Zapaliła się butla z gazem
W niedzielne wczesne popołudnie zapaliła się butla z gazem w jednym z domów w Wygodzie. Strażacy chwalą właściciela, który ryzykując poparzenie wyniósł ją na zewnątrz. - Mężczyzna doznał lekkich poparzeń i nie musiał być poddawany hospitalizacji – mówi brygadier Grzegorz Wilczyński, zastępca Komendanta Miejskiego Państwowej Straży Pożarnej.

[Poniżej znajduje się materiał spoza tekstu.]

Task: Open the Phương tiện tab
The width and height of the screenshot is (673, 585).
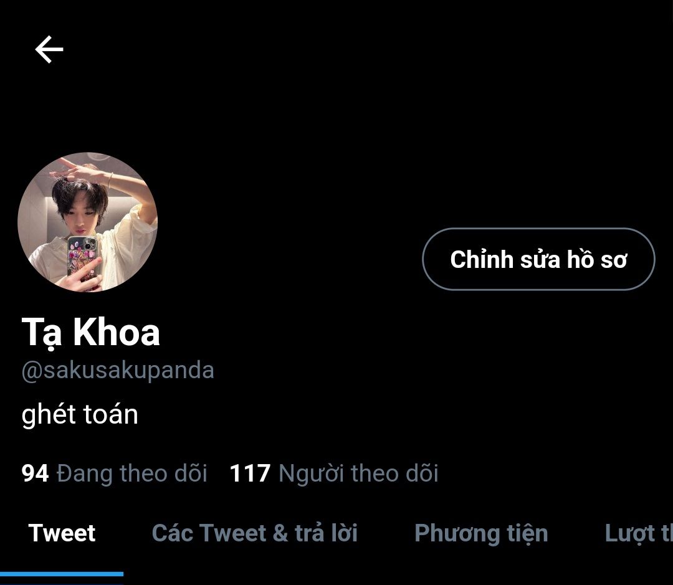Action: pyautogui.click(x=481, y=534)
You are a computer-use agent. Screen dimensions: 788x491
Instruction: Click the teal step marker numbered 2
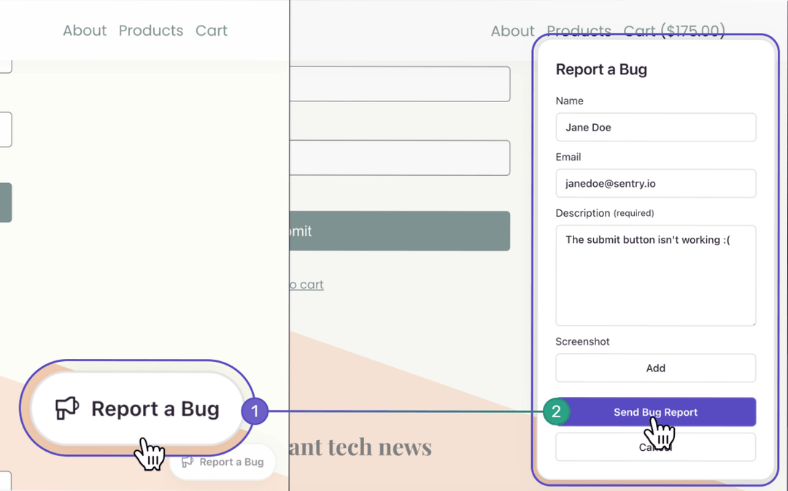point(556,411)
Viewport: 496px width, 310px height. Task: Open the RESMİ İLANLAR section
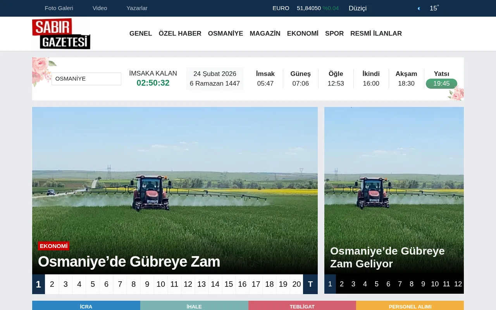[x=376, y=33]
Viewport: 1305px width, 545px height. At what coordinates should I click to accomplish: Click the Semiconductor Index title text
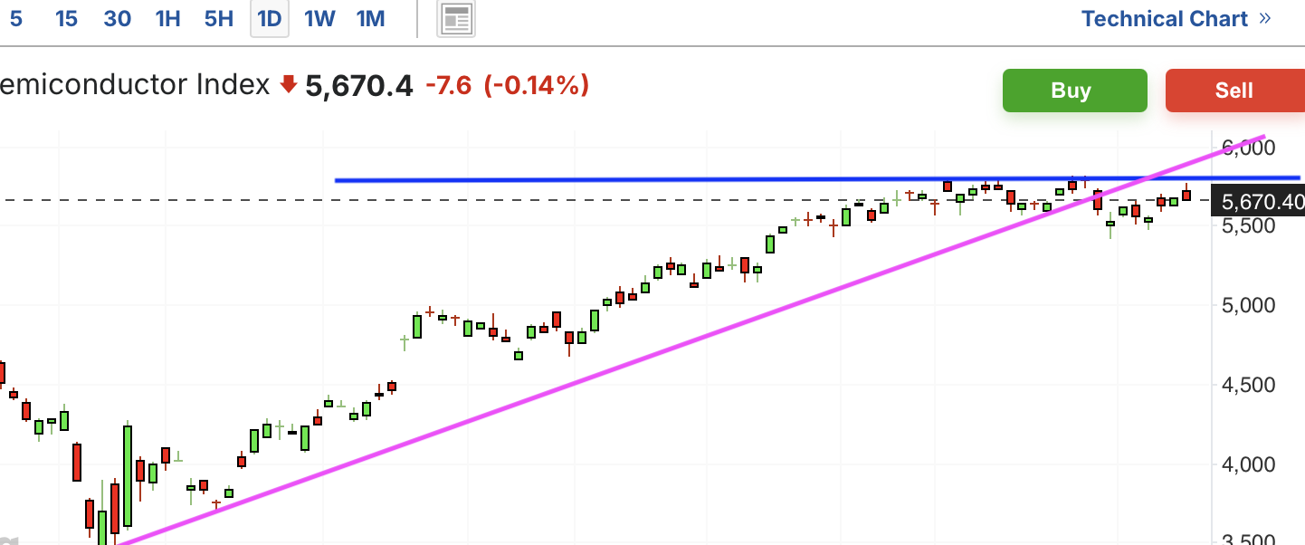tap(135, 85)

Wezwanie do płonącej w domu jednorodzinnym butli z gazem strażacy otrzymali w niedzielę około godziny 13.30. Na miejsce oficer dyżurny wysłał dwie jednostki ratowniczo-gaśnicze – jedną zawodową, druga ochotniczą. Gdy pierwsi strażacy dotarli na miejsce płonąca butla z gazem znajdowała się już poza domem. Płonąca butle wyniósł właściciel doznają przy tym poparzeń. Okazało się, że uszkodzeniu uległ zawór butli i nie można było odciąć dopływu gazu, dlatego poddano go tzw. kontrolowanemu spalaniu. Cała akcja trwała około półtorej godziny.
Komendant Wilczyński chwali rekcję właściciela, który ryzykując obrażenia wyniósł płonącą butlę z budynku. To uchroniło dom przed rozprzestrzenieniem się ognia.
- Strażacy udzielili mu pierwszej pomocy medycznej, po czym przekazali wezwanej na miejsce ekipie pogotowia ratunkowego. Obrażenia nie były duże. Mężczyzna nie musiał być hospitalizowany – dodaje brygadier Wilczyński.